The use of eculizumab as a bridge to retransplantation for chronic antibody-mediated rejection in a heart transplant recipient: a case report.

Background Antibody-mediated rejection (AMR) remains a major management challenge in heart transplantation given the complexity of pathological diagnosis and dearth of evidence for effective management. Eculizumab, an anti-C5 monoclonal antibody which inhibits terminal complement activation, has been reported to decrease early AMR in sensitized renal transplant recipients. Case summary We report a case of a 29-year-old gentleman with chronic AMR 8 years after heart transplantation, manifesting as significant graft dysfunction. Donor-specific antibodies to DQ7 were found to be causative.
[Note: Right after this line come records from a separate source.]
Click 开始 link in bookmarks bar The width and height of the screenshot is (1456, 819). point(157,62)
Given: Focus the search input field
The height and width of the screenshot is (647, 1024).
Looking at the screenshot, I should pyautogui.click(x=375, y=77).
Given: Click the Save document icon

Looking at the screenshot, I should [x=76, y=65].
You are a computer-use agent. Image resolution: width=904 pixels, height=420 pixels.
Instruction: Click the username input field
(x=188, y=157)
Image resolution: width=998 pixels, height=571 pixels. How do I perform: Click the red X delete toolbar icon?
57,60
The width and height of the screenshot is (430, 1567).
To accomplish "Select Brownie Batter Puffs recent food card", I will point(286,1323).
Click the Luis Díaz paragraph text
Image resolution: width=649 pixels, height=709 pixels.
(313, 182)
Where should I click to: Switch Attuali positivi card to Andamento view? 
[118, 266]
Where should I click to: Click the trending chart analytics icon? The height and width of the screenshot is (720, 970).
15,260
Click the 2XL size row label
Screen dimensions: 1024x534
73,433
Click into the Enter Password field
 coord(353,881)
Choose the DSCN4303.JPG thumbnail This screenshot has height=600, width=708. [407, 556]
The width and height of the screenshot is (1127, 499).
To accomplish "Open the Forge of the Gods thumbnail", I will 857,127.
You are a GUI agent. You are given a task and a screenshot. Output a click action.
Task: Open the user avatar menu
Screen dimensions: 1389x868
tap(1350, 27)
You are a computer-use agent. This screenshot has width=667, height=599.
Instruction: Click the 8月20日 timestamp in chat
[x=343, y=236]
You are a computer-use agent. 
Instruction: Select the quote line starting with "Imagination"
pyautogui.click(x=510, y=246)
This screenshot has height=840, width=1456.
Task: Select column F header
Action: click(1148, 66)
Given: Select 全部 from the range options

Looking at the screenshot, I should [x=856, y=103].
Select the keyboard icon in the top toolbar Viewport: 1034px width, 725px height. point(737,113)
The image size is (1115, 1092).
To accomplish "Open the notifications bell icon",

Antibody-mediated rejection was managed with quadruple oral immunosuppressive therapy (mycophenolate, prednisolone, everolimus, and tacrolimus) as well as a sequence of broad-spectrum immunological therapies; intravenous (IV) methylprednisolone, plasmapheresis, IV immunoglobulin, rituximab, bortezomib, tocilizumab, and splenic irradiation. No treatment had a sustained impact on donor-specific anti-HLA antibodies (DSAs) or graft function. After testing showed the DQ7 antibodies were complement-binding, a trial of eculizumab was started. This improved DSAs somewhat, and improved graft function and New York Heart Association functional class substantially. The patient was relisted for heart transplantation and successfully retransplanted in March 2018. Specifically, the new organ and recipient were matched at DQ7. After discontinuation of eculizumab, the patient has remained healthy and well, with normal graft function 28 months after retransplantation. Discussion To the best of our knowledge, this is the first case of chronic AMR in a heart transplant patient, successfully stabilized with eculizumab and bridged to retransplantation.